Rather more to the point, will the Labour Party have come up with a cogent set of policies on trade and foreign relations by then (or, one would hope, a year or so beforehand)? Will they still be divided between 'hated Blarites' and Corbynists, unable to agree on anything? Or, as I fear, will they continue to rely on the Tories cocking things up so badly that the electorate will vote for Anyone But Boris?
 
Hard to see circumstances under which such a choice would come about in this electoral cycle no matter how bad things get. Then consider it from the European side,as Steve says we will have to serve our time.
 
I found/find Brexit intensely irritating; I would probably find Brentry equally so. I doubt it would fly anyway. Punitive entry conditions, having to adopt the Euro, giving our country away (again) etc.

On the other hand, if our economy is not completely trashed, they will certainly want more net contributors so might be more welcoming.
 
I thought you wanted Labour to win the election! I know, instead of 'Things Can Only Get Better' Starmer could come out in a school boy costume to 'Highway To Hell.'

The correct strategy is to set out what the future relationships look like both with the EU and the rest of the world. I've seen nothing but a gaping void so far, and time is not on his side. He'll be left with no choice but to support the Tories with caveats (as he's doing now) or to oppose the lot which is just a call for rejection of Brexit again. The trouble with the current 'blame Corbyn' strategy is that it misses the real reason for the election defeat.
 
We won’t be allowed to rejoin without joining the Euro. And having the wrong sort of banknotes will be unacceptable to the same people who think we have the wrong colour passports. Politicians will be scared of alienating them. So it won’t happen.

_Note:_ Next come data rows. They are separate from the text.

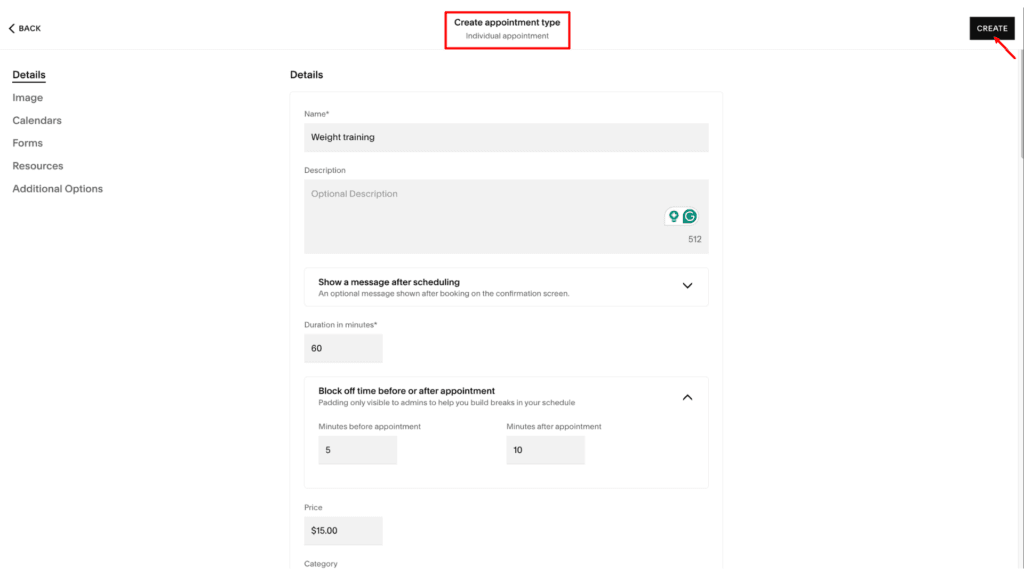
Task: Click the Duration in minutes field
Action: [x=343, y=348]
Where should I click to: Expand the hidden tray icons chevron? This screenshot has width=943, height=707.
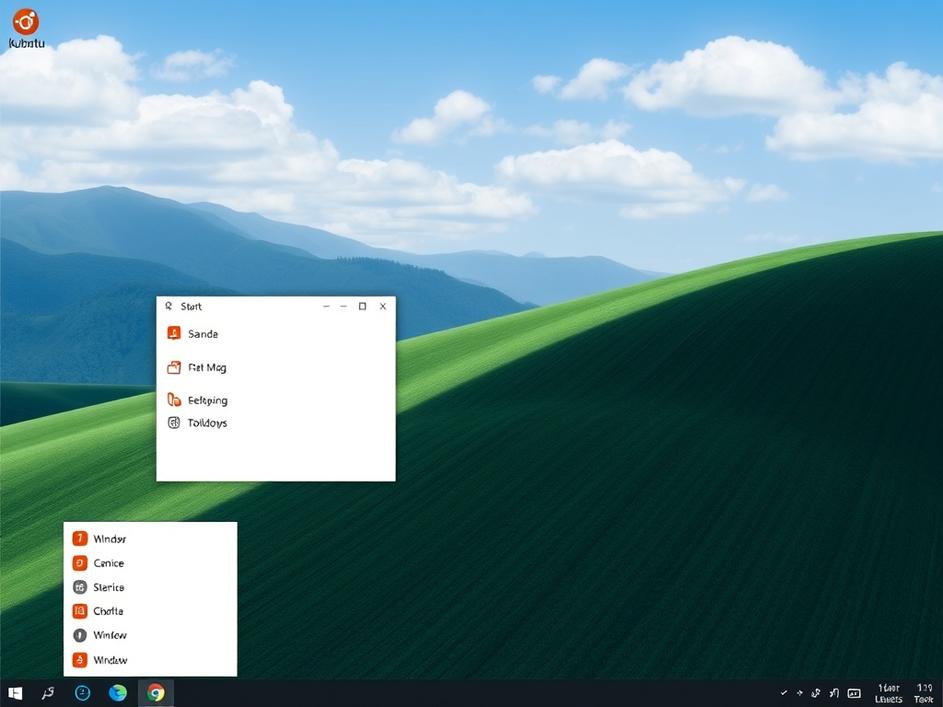click(783, 693)
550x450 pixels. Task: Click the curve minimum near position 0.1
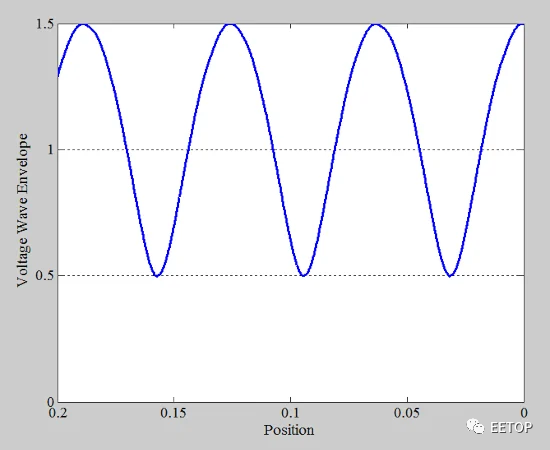(x=303, y=275)
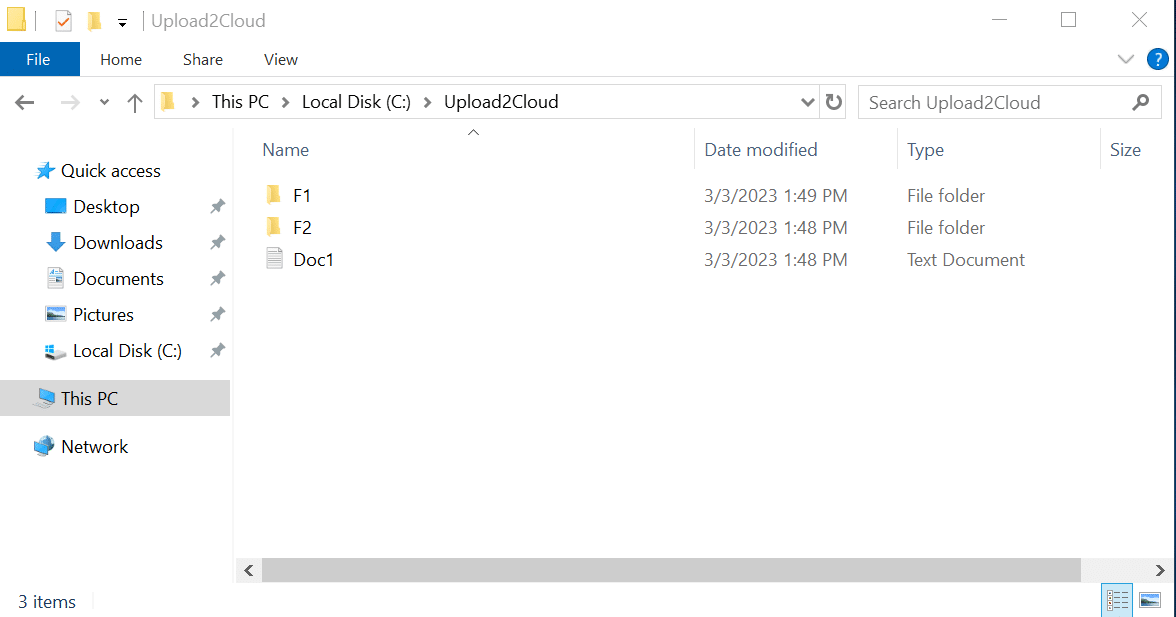Open the Pictures folder in the sidebar
The width and height of the screenshot is (1176, 617).
coord(104,314)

Brexit apologists will never have to admit it was a failure, any forthcoming economic disaster will be squarely blamed on CV casting giant shadows over the should-have-been-sunlit post-Brexit uplands.
 
I found/find Brexit intensely irritating; I would probably find Brentry equally so. I doubt it would fly anyway. Punitive entry conditions, having to adopt the Euro, giving our country away (again) etc.

On the other hand, if our economy is not completely trashed, they will certainly want more net contributors so might be more welcoming.
I think this is the sort of thing behind some of my thoughts as to a move towards EEA/EFTA membership. It'd be a bit of a face-saving move for a lot of Brexitiers, who could pretend that was what they had in mind all along and they never wanted a no-deal outcome. And it'd be more likely to be acceptable to the rEU, who have been royally buggered about for the last four years (and will like as not continue to be buggered about for the next four, in one way or another). I don't see our reapplication for full membership as likely or even possible (likelihood of blackballing from factions on either side, remains high) but EEA or EFTA could be a compromise that would suit both sides.

I know the objection from EEA members such as Norway and Iceland, was the disproportionate size/influence the UK would have, if we joined them. It does seem at least possible that our size/influence would have diminished by then to such an extent that those concerns could be overcome.